* **Task brief**: Could you transcribe all of the data exactly and skip any pictures?

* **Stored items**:

--

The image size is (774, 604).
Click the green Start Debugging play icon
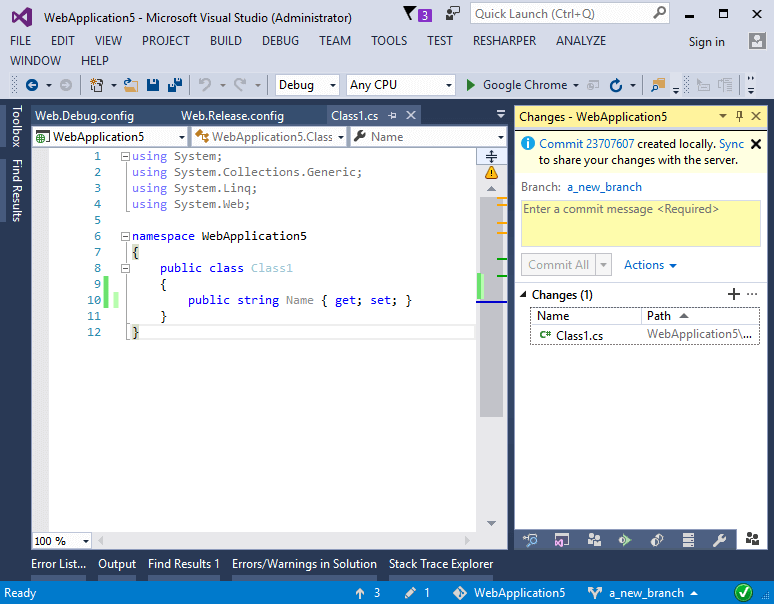tap(470, 85)
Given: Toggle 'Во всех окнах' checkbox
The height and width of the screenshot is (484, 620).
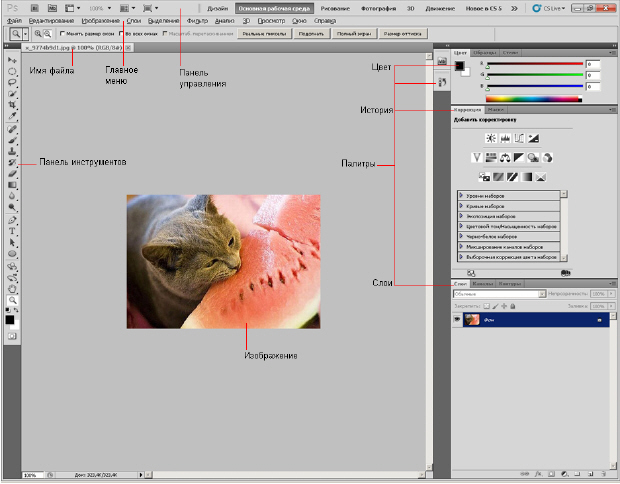Looking at the screenshot, I should [x=121, y=33].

--

* **Problem solution**:
The image size is (774, 604).
Click the green Start Debugging play icon
tap(470, 85)
Given: Toggle 'Во всех окнах' checkbox
The height and width of the screenshot is (484, 620).
Looking at the screenshot, I should [x=121, y=33].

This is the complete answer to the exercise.